Lola stood on the crater edge, a tablet and stylus in her hand. Her ear itched, but there was use in scratching at it, her head was completely covered by her spacesuit helmet. She bent over and picked up a few of the grey stones and let them tumble from her fingers.
“Lola, have you finished your determination?” Professor McCranky — ahem — Professor McCranston, was tapping his wrist to indicate that time was passing.
“One minute!” Lola toggled the sensors in her helmet and a grid pattern appeared before her. She used the chip in her brain to interface with the tools in her suit to measure the cup-shaped crater. It was around 10 kilometers and had no central floor. A small one, known as an Albategnius C, or ALC. She spun in the light lunar gravity and then bunny hopped back to the rover. Before she entered the rover with the other students, she tapped her tablet to the Professors. He looked at her result and grunted. Then the group was off to the next stop.
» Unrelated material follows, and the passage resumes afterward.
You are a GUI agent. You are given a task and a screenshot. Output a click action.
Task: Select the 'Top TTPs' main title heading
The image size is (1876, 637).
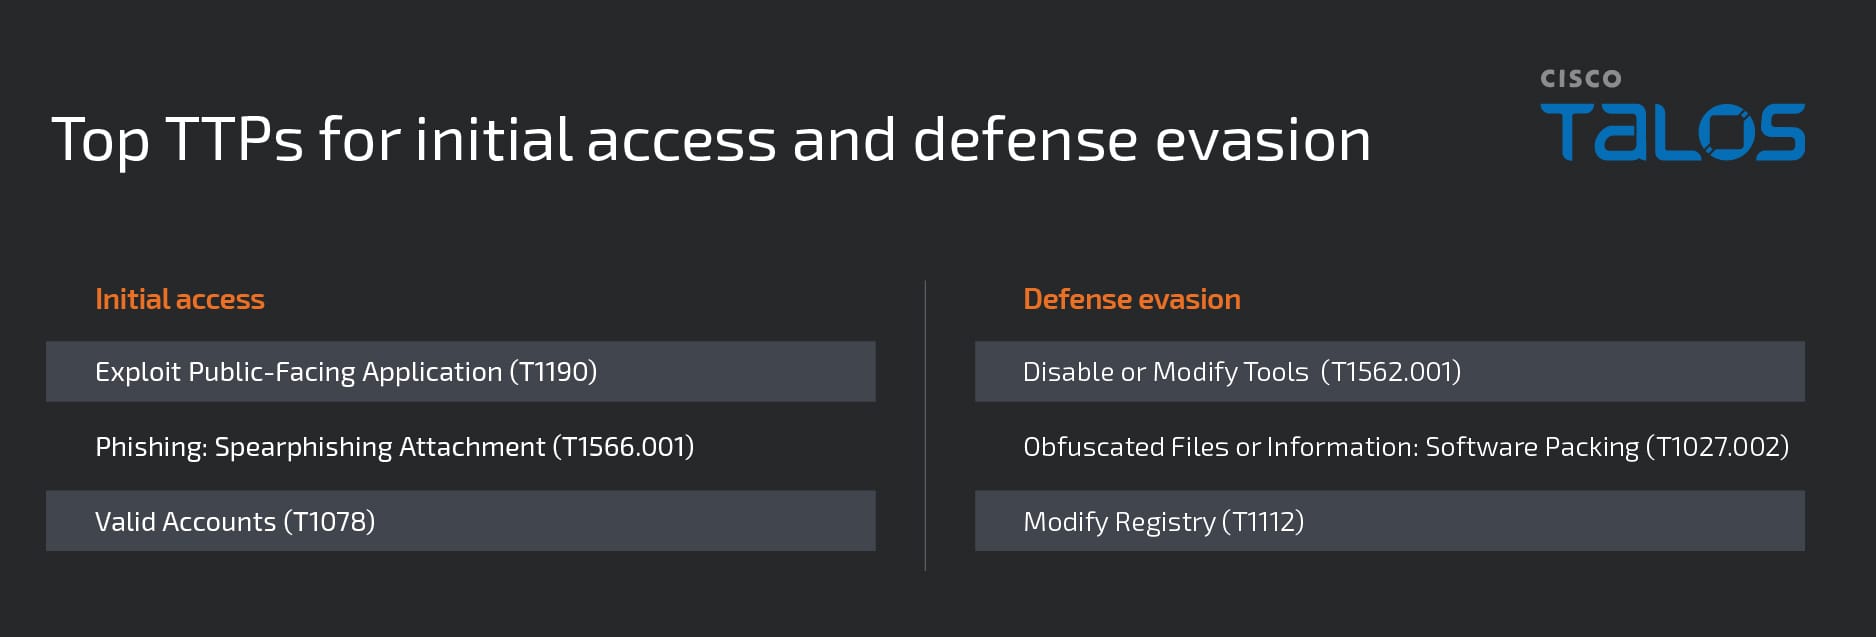710,139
Johnny nudged her. It would be a long ride to the next crater example. Topography was a required course at Lunar University. Learning to identify terrain was a survival skill on Earth’s single moon. Through his faceplate, she could see his dark eyes and skin. His father was seldom home on Luna Colony, he piloted one of the supply ships that made the trek between the Moon and Mars and the turnaround time was a long 18 months. That was one of the reasons why he started coming around her home dome, but over time they developed a friendship that had turned into something sweeter than either had expected. However, graduation was approaching. Soon both would need to make a choice about their future.
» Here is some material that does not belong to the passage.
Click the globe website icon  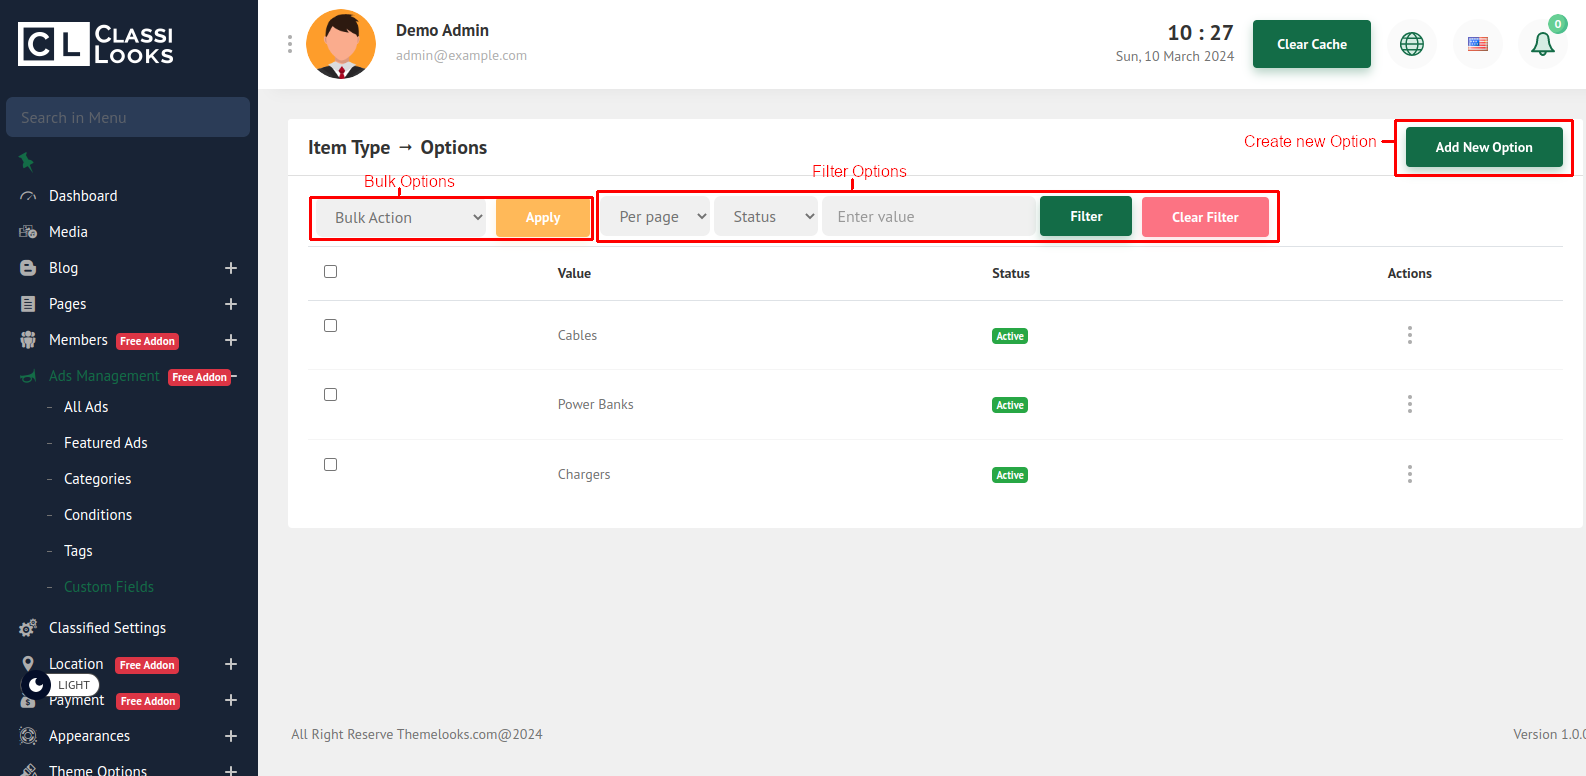click(1411, 44)
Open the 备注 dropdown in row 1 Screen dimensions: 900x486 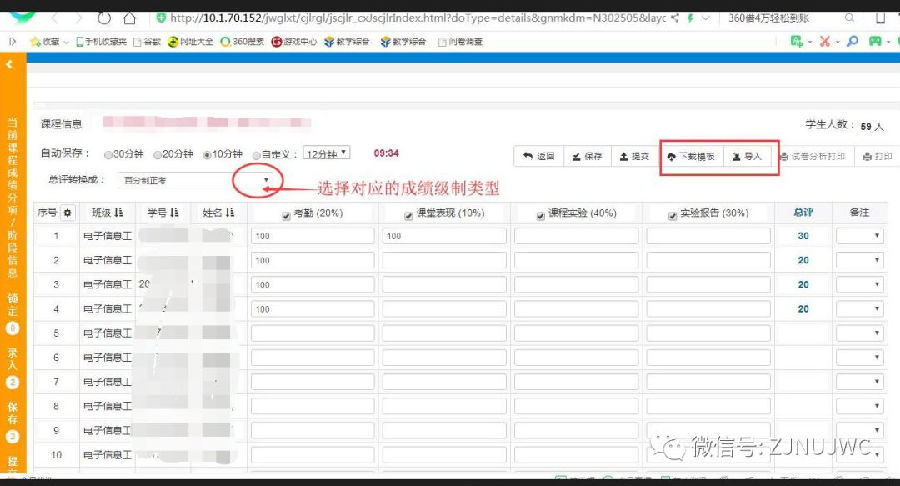tap(858, 235)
The rover stopped and the group of students tumbled out into the grey dust. The Professor tapped his wrist and then gestured for the group to spread out. Johnny touched her arm and then bounded off, leaping far too high in the air as if he were Buzz Aldrin exploring the moon on the first moon landing. Showoff. She took smaller steps and found the edge of the new crater in good time. She toggled on the measurement system and scanned the crater. This one she had seen before. She had visited it with her Mom and Dad on an outing years ago. The complex crater had to be close to fifty kilometers in diameter. She did not wish to approach the edge since the inner walls slumped to the bottom floor. Its archetype was isTriesnecker also known as TRI.
There was a crackle in her helmet. “Aiee! The wall is going down.”
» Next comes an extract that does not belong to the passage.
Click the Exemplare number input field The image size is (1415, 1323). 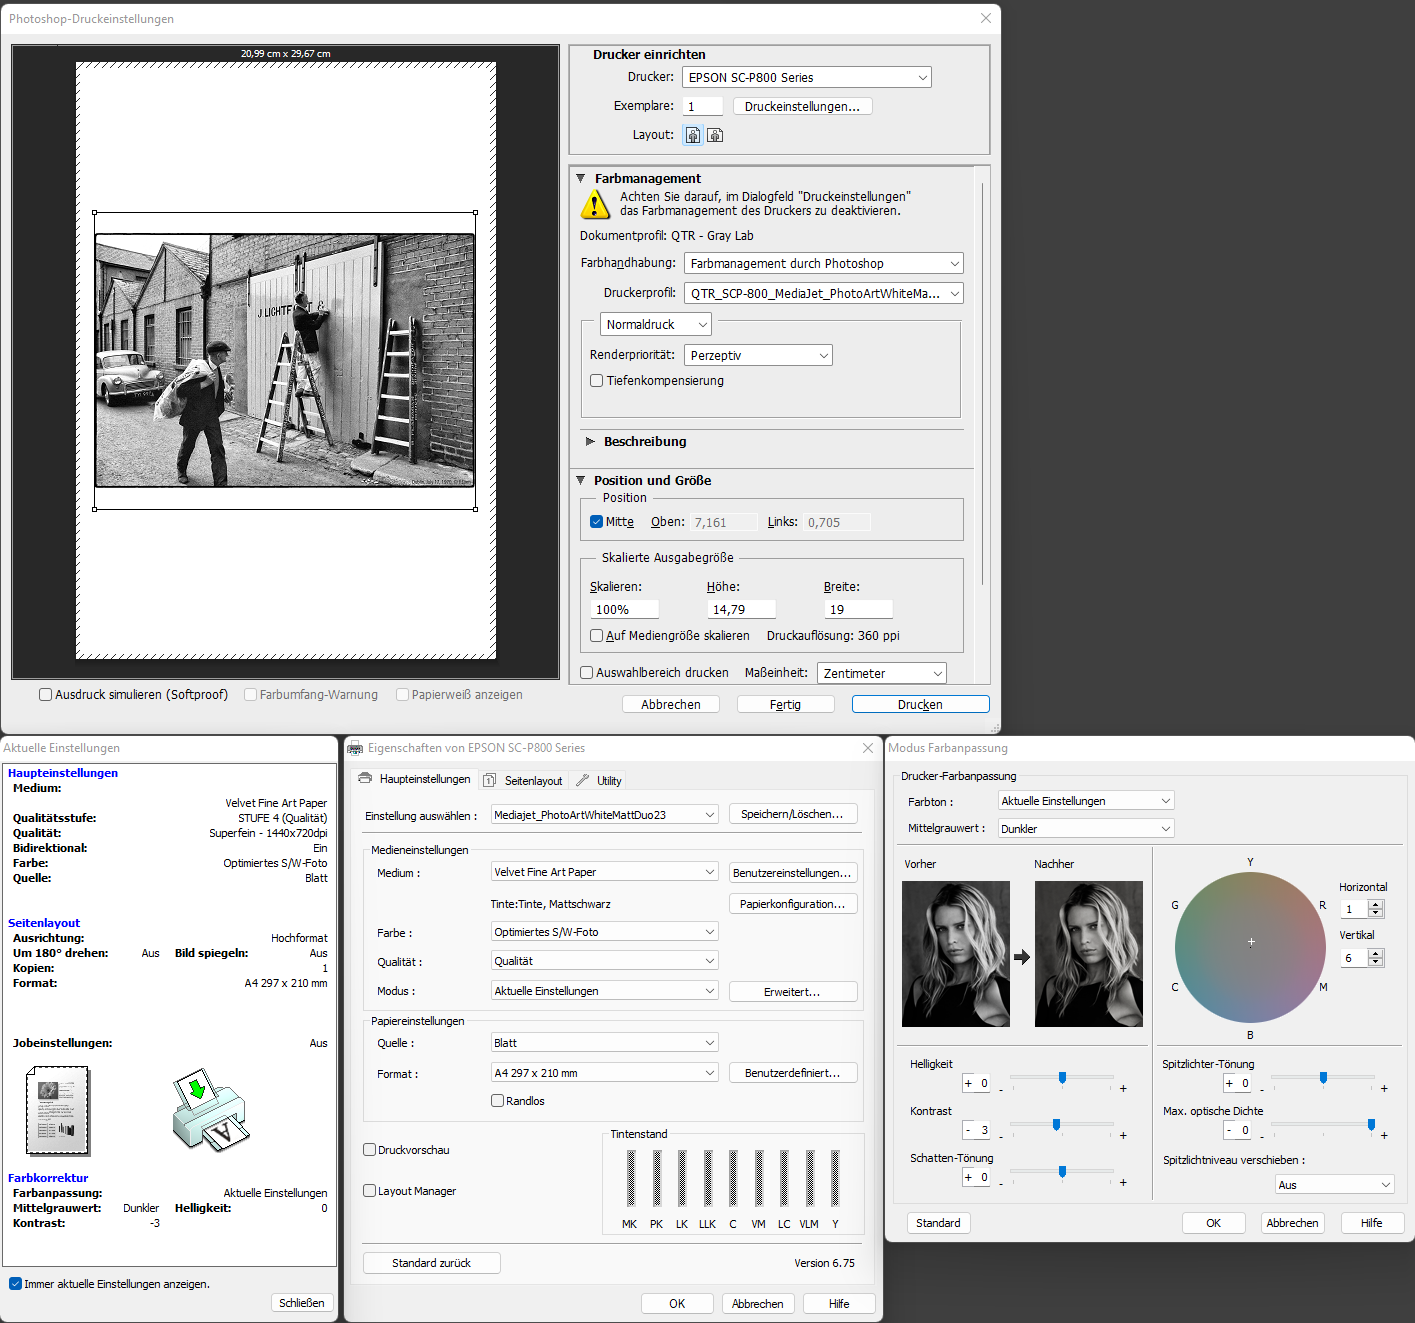click(x=702, y=107)
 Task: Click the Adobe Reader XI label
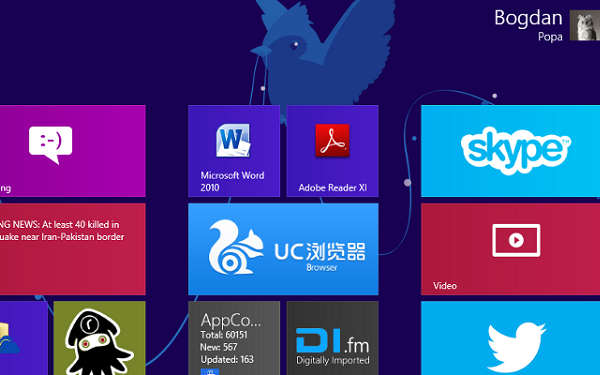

Lola froze and then whirled toward where her friend had run off and in horror, she realized that the lip of the crater had collapsed taking her best friend down with it. She ran for the wall, not caring if she was putting herself in danger. Before she could reach the edge, a hand clamped down on her shoulder and stopped her forward motion. It was McCranky!
“It is too dangerous. Stay here. I’m going to send for help from the rangers.” The other students gathered together, their shoulders hunched, helmets tapped together to allow them to talk in private without using the radio. The professor returned to the rover.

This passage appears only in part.